I strongly suspect, based on the literature on the topic, and my experience and observations, that healthy people in general do require less sleep than unhealthy folks. This may in part be explained by inter-individual variation in microbiota composition and the levels of circulating inflammatory mediators in the bloodstream. However, to make any strong conclusions, more research is needed.

Quality Over Quantity

Hunter-gatherers live in an untouched natural environment, get plenty of sun exposure, eat exclusively whole, unprocessed food, are never exposed to artificial lighting, and fall asleep listening to the playlists of nature. Moreover, unlike industrialized people, foragers don’t live in buildings that maintain a steady temperature of 68 degrees Fahrenheit (or 20 degrees Celsius). All these factors are important, because as the authors of the hunter-gatherer sleep study point out, the daily cycle of temperature change may be a potent natural regulator of sleep.

Our modern lives are filled with sleep disruptors—iPhones, heating systems, computers, sugar-filled junk food, hectic work-schedules, artificial lighting, pharmaceuticals, to name a few. By raising our cortisol levels, our stress hormone, and disrupting the production of the sleep hormone melatonin, these factors wreak havoc on our body’s hormonal milieu—effectively, among other things, seriously impairing sleep quality.

It’s no surprise that a lot of people in the industrialized world have problems falling asleep, waking up several times during the night and feeling sluggish and fatigued the next morning. Today’s average Joe may never experience the deep, high-quality sleep that hunter-gatherers readily access—and hence, he may require more sleep than they do.

Key Points:

  • The sleep patterns of our Paleolithic forebears may have differed from those of contemporary hunter-gatherers.
  • The fact that non-Westernized people in Africa and South America—specifically the Hadza of Tanzania, the San of Namibia, and the Tsimane of Bolivia—only get about 6.5 hours of sleep every night doesn’t mean that this is necessarily the optimal amount for everyone. Due to the fact that hunter-gatherers’ gene expression and health conditions are closer to the evolutionary norm, these people may indeed require less sleep than most people in industrialized societies. Moreover, primal people are not exposed to artificial lighting, junk food, and all of the other sleep-disrupting factors (all of which are part and parcel of modernized life), and therefore experience better-quality sleep than the average modern Joe.

__RECORDED DATA__
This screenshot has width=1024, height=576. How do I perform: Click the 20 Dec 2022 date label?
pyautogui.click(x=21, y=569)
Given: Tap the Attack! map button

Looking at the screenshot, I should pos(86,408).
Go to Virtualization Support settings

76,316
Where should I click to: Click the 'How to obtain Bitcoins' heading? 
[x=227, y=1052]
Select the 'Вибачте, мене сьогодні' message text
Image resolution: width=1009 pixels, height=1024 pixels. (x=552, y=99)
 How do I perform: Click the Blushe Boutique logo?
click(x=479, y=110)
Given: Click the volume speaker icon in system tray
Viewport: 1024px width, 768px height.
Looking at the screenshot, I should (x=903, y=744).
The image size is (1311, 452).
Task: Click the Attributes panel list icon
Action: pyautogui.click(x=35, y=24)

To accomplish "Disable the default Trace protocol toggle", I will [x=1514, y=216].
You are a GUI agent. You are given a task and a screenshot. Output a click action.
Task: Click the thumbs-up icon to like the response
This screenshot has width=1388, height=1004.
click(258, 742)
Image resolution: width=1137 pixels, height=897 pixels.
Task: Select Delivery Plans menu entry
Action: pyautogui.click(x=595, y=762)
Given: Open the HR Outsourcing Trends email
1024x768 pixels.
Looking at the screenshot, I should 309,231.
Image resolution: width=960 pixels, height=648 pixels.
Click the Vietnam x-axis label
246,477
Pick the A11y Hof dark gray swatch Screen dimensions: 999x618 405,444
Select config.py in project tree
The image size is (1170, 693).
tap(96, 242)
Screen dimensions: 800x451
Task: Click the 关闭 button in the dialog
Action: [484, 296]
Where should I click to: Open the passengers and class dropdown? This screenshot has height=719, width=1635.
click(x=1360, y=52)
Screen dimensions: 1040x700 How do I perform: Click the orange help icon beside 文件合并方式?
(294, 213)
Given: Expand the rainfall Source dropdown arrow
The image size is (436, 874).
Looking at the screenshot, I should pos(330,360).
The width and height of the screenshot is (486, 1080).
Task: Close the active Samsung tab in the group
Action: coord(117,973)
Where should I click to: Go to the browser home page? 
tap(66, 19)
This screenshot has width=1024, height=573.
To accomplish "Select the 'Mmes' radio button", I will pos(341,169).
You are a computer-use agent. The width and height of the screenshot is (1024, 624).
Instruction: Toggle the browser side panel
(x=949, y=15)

__REQUIRED ACTION__
Extend the text on sleep needs past its final sentence. The listing has nothing to do with the text on sleep needs.

__ANSWER BELOW__
  • Your sleep needs may in large part be determined by your health condition and physical activity levels, and your pre-bed routine and sleep environment. If you are in great health and pay a lot of attention to optimizing the quality of your sleep (like by avoiding artificial lighting at night and stressing down before bed), you too may require less than eight hours of sleep every night.


  1. F. P. Cappuccio, et al. “Sleep Duration and All-Cause Mortality: A Systematic Review and Meta-Analysis of Prospective Studies.” Sleep 33 (2010): 585-92.
  2. J. B. Dowd, et al. “Sleep Duration, Sleep Quality, and Biomarkers of Inflammation in a Taiwanese Population.” Annals of Epidemiology 21 (2011): 799-806.
  3. L. Imeri, and M. R. Opp. “How (and Why) the Immune System Makes Us Sleep.” Nature Reviews Neuroscience 10 (2009): 199-210.
  4. M. R. Irwin, R. Olmstead, and J. E. Carroll. “Sleep Disturbance, Sleep Duration, and Inflammation: A Systematic Review and Meta-Analysis of Cohort Studies and Experimental Sleep Deprivation.” Biological Psychiatry (2015).
  5. D. Lieberman, The Story of the Human Body: Evolution, Health, and Disease (Vintage, 2014).
  6. S. R. Patel, et al. “Sleep Duration and Biomarkers of Inflammation.” Sleep 32 (2009), 200-4.
  7. C. Sabanayagam, and A. Shankar. “Sleep Duration and Cardiovascular Disease: Results from the National Health Interview Survey.” Sleep 33 (2010): 1037-42.
  8. A. Steptoe, V. Peacey, and J. Wardle. “Sleep Duration and Health in Young Adults.” Archives of Internal Medicine 166 (2006): 1689-92.
  9. G. Yetish, et al. “Natural Sleep and Its Seasonal Variations in Three Pre-Industrial Societies.” Current Biology 25 (2015): 2862-8.